--- Start ---

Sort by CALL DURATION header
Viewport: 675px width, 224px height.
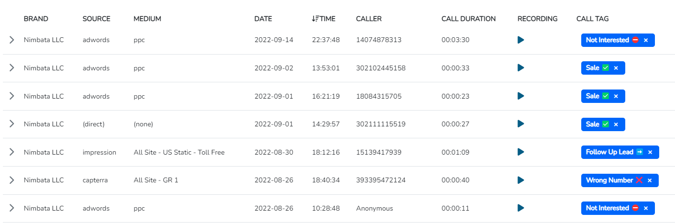click(x=468, y=19)
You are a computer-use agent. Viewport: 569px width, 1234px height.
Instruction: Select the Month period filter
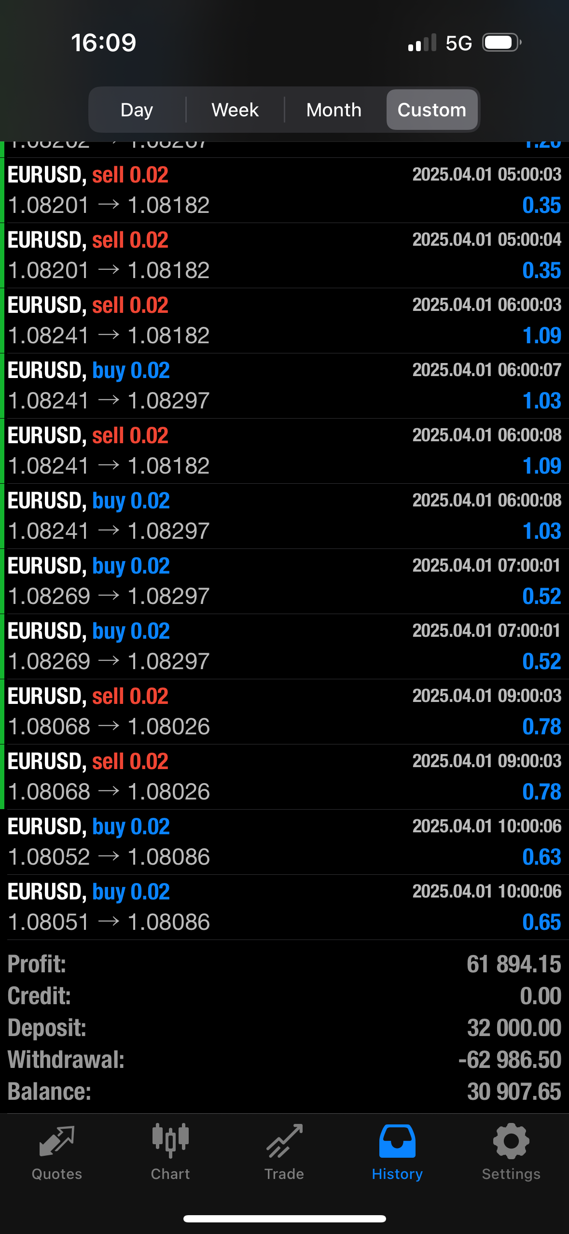pos(334,110)
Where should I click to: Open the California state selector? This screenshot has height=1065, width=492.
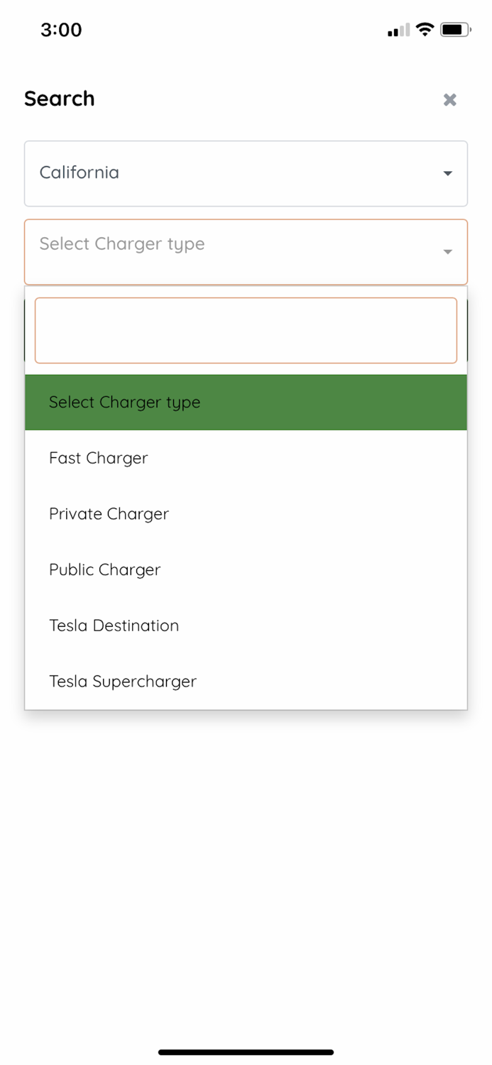[246, 173]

--- End ---

Your objective
Render the lines above as a Markdown table with the columns Row and Line, numbering each row and omitting blank lines. Leave the pictures out of the table.

Response to the exercise
| Row | Line |
|---|---|
| 1 | Sort by CALL DURATION header |
| 2 | Viewport: 675px width, 224px height. |
| 3 | click(x=468, y=19) |
| 4 | You are a computer-use agent. Viewport: 569px width, 1234px height. |
| 5 | Instruction: Select the Month period filter |
| 6 | pos(334,110) |
| 7 | Where should I click to: Open the California state selector? This screenshot has height=1065, width=492. |
| 8 | [246, 173] |